# The final lecture

### Stat 221, Lecture 25

@snesterko

• What the class was about
• Class material recap
• Theoretical material
• Computing
• Visualization
• Student creations
• Where can we go from here?

## Theoretical material

Topics we have explored:

1. Classic point estimation: MLE, Fisher scoring
2. Point estimation with missing data: EM+
3. Full-posterior inference: MCMC, HMC, Parallel Tempering, Equi-Energy Sampler
4. Decisions based on inferred system parameters
5. A structured approach to interactive visualization

## Mysteries of classic MLE estimation

• Perfect models have a unimodal likelihood
• By consequence, imperfect models misbehave: the likelihood is not unimodal, log-likelihood does not look Normal

## EM: mystery of the \$$Q \$$ function

$$Q\left( \theta | \theta^{(t)} \right) = \int l(\theta | y) f( Y_{\rr{mis}}| Y_{\rr{obs}}, \theta = \theta^{(t)}) dY_{\rr{mis}}$$

By Jensen's \begin{align} l( \theta^{(t+1)} | & Y_{\rr{obs}}) - l( \theta^{(t)} | Y_{\rr{obs}}) = \\ & [Q( \theta^{(t+1)} | Y_{\rr{obs}}) - Q( \theta^{(t)} | Y_{\rr{obs}})] \\ & - [H( \theta^{(t+1)} | Y_{\rr{obs}}) - H( \theta^{(t)} | Y_{\rr{obs}})] \geq 0\end{align}

## Intro hacker level with EM: data augmentation

• Introducing missing data when it's not there: simple \$$\rr{Normal} + \chi^2_n =t_n \$$ mixture example.
• Down the rabbit hole: PX-EM
• Why did we stop there?
• Data augmentation/parameter space expansion = improved numerical properties of algorithms at the expense of harder implementation

## "Strictly better than Metropolis" - HMC

• Hamiltonian (Hybrid) Monte Carlo, a so-called "derivative-based" MCMC technique.
• Performs very well for differentiable energy functions (densities).
• Generic implementation, but with a twist
• The gradient needs to be evaluated up to 10-20 times per single MCMC iteration. Its implementation should be fast enough.
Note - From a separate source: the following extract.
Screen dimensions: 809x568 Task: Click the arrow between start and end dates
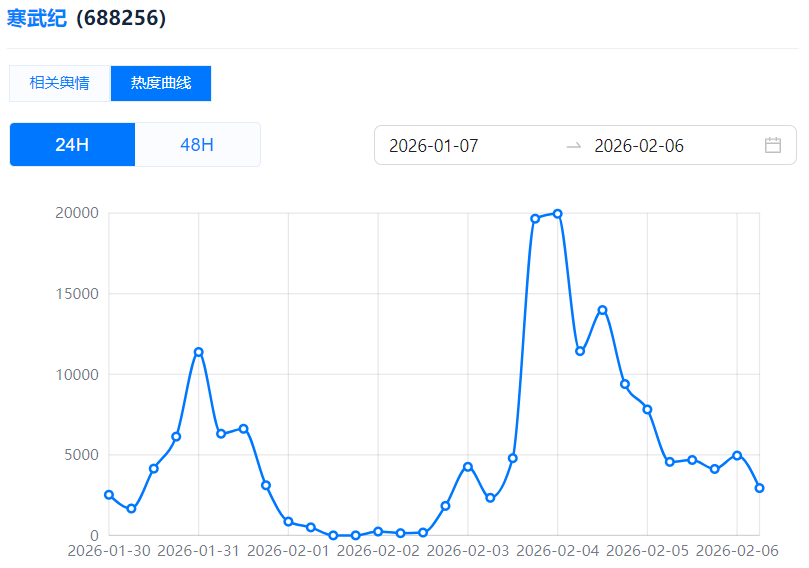tap(573, 146)
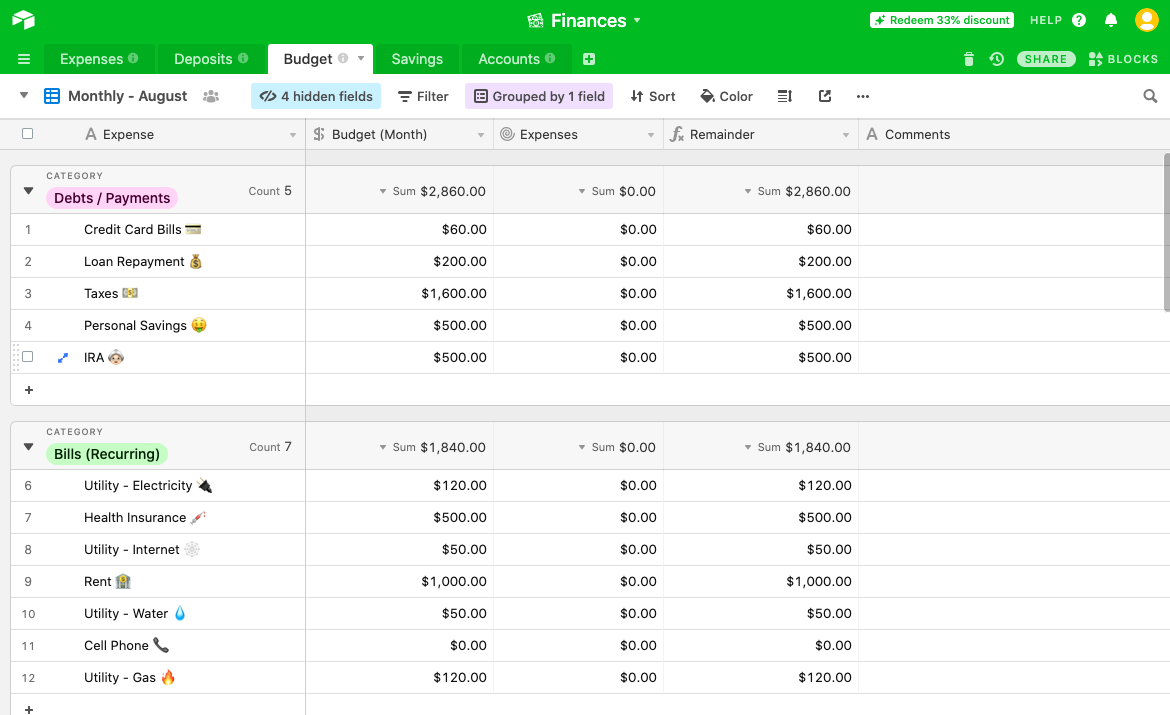
Task: Click the trash icon in the tab bar
Action: tap(968, 59)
## Going beyond HMC: Parallel Tempering

• Running chains in parallel, swapping draws between them in order to explore the space better.
• Can be used with any MCMC strategy inside each chain: Metropolis, Metropolis-Hastings, Hamiltonian Monte Carlo, Slice Sampler etc.
• Works better than any single chain with the same local jump, but takes time and effort to implement, computing infrastructure to execute (MPI, cloud).
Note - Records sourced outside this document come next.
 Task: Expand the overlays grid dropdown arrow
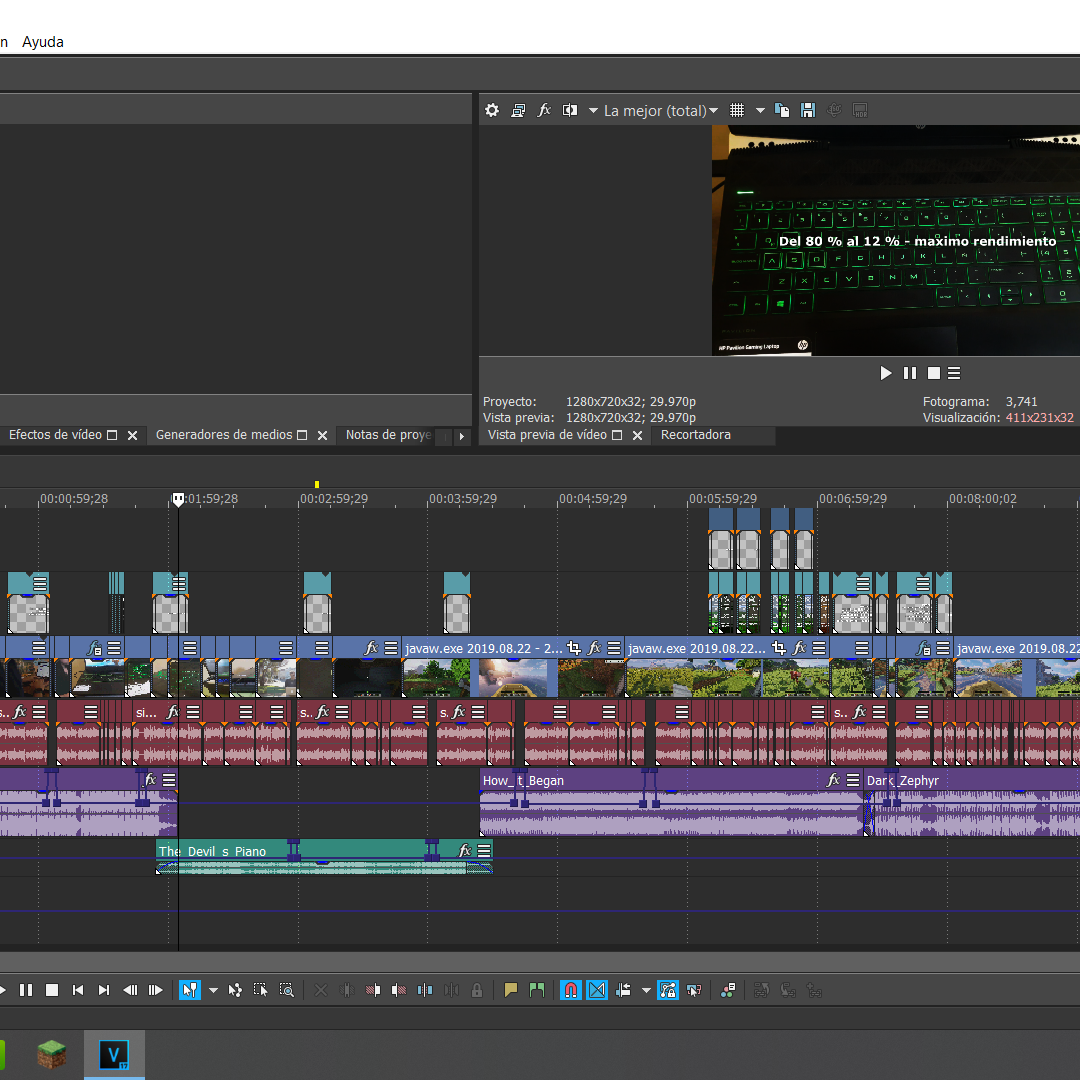coord(760,111)
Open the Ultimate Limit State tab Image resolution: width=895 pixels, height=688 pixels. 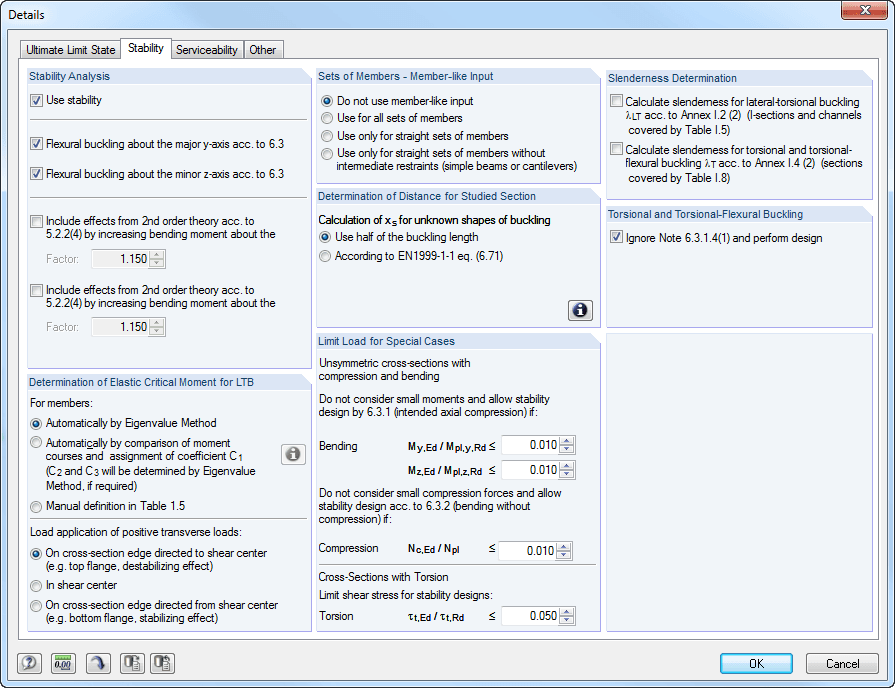pyautogui.click(x=70, y=48)
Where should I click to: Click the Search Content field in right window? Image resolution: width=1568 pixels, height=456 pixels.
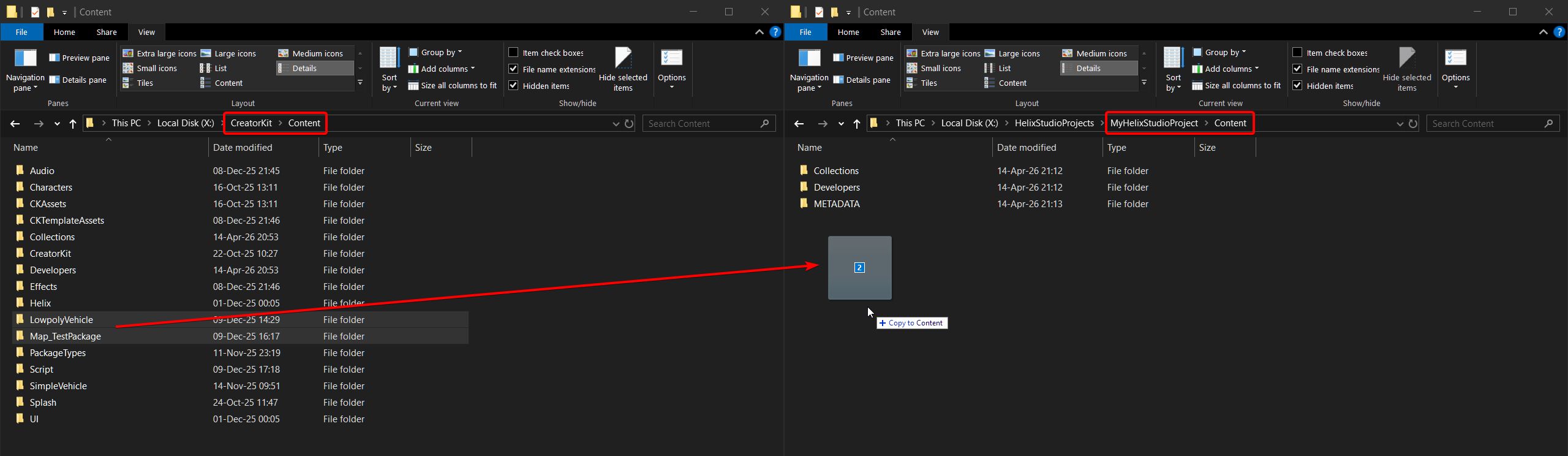point(1485,123)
## Further questions with PT

• What are the optimal setting of PT?
• Do non-blocking MPI designs for PT really have a positive affect?
• Are PT-like algorithms really the future of statistical computing?

## Making PT obsolete - the EE sampler

• The Equi-Energy Sampler makes uniform equi-energy proposals from the pools of previously visited states with similar energy values. This allows to directly make MCMC jumps between the modes that are potentially far apart.
• Superior performance of the EE sampler comes at the price of harder technical implementation, large required memory storage.

## Open research with the EE sampler

• Can we define continuous energies for each temperature values so that we can use HMC with EE?
• The EE sampler takes us to the limit: is it more an optimization algorithm or more an inference algorithm. Specifically, highly multidimensional statistical models don't make sense (or do they?).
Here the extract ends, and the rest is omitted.